MATERIAL FOR THIS EXERCISE: Begin

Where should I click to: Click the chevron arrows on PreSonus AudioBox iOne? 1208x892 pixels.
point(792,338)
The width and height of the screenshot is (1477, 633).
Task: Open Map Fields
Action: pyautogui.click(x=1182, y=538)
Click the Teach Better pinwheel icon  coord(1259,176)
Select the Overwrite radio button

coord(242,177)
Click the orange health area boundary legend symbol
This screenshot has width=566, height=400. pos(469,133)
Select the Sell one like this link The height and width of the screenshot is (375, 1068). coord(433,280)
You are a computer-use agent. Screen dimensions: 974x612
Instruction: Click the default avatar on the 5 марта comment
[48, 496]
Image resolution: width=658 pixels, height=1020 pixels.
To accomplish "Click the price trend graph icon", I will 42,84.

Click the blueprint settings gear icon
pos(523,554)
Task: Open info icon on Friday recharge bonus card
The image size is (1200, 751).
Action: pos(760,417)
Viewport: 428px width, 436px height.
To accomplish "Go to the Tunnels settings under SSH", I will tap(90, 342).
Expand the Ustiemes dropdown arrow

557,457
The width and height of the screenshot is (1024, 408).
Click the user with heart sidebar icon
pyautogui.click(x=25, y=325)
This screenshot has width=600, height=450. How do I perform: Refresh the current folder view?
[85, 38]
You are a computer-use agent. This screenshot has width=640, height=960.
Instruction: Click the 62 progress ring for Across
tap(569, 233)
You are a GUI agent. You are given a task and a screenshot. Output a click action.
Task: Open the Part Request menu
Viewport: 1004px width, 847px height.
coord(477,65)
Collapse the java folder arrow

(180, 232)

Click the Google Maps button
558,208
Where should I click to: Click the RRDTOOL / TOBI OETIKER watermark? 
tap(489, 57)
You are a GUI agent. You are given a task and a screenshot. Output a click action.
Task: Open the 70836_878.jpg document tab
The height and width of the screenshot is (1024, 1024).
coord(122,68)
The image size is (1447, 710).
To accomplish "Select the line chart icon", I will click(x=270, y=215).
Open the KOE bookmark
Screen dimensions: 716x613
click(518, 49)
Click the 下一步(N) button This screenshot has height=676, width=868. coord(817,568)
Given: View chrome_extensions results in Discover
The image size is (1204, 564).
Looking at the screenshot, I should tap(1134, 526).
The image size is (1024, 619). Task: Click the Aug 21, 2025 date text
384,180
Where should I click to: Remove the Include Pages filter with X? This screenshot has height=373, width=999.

MATERIAL FOR THIS EXERCISE: End

PROBLEM: Please print the material again in full, exactly as it is.

REPLY TO THE EXERCISE:
Where should I click to: Click the chevron arrows on PreSonus AudioBox iOne? 1208x892 pixels.
point(792,338)
The width and height of the screenshot is (1477, 633).
Task: Open Map Fields
Action: pyautogui.click(x=1182, y=538)
Click the Teach Better pinwheel icon  coord(1259,176)
Select the Overwrite radio button

coord(242,177)
Click the orange health area boundary legend symbol
This screenshot has width=566, height=400. pos(469,133)
Select the Sell one like this link The height and width of the screenshot is (375, 1068). coord(433,280)
You are a computer-use agent. Screen dimensions: 974x612
Instruction: Click the default avatar on the 5 марта comment
[48, 496]
Image resolution: width=658 pixels, height=1020 pixels.
To accomplish "Click the price trend graph icon", I will 42,84.

Click the blueprint settings gear icon
pos(523,554)
Task: Open info icon on Friday recharge bonus card
The image size is (1200, 751).
Action: pos(760,417)
Viewport: 428px width, 436px height.
To accomplish "Go to the Tunnels settings under SSH", I will tap(90, 342).
Expand the Ustiemes dropdown arrow

557,457
The width and height of the screenshot is (1024, 408).
Click the user with heart sidebar icon
pyautogui.click(x=25, y=325)
This screenshot has width=600, height=450. How do I perform: Refresh the current folder view?
[85, 38]
You are a computer-use agent. This screenshot has width=640, height=960.
Instruction: Click the 62 progress ring for Across
tap(569, 233)
You are a GUI agent. You are given a task and a screenshot. Output a click action.
Task: Open the Part Request menu
Viewport: 1004px width, 847px height.
coord(477,65)
Collapse the java folder arrow

(180, 232)

Click the Google Maps button
558,208
Where should I click to: Click the RRDTOOL / TOBI OETIKER watermark? 
tap(489, 57)
You are a GUI agent. You are given a task and a screenshot. Output a click action.
Task: Open the 70836_878.jpg document tab
The height and width of the screenshot is (1024, 1024).
coord(122,68)
The image size is (1447, 710).
To accomplish "Select the line chart icon", I will click(x=270, y=215).
Open the KOE bookmark
Screen dimensions: 716x613
click(518, 49)
Click the 下一步(N) button This screenshot has height=676, width=868. coord(817,568)
Given: View chrome_extensions results in Discover
The image size is (1204, 564).
Looking at the screenshot, I should tap(1134, 526).
The image size is (1024, 619). Task: Click the Aug 21, 2025 date text
384,180
Where should I click to: Remove the Include Pages filter with X? This screenshot has height=373, width=999.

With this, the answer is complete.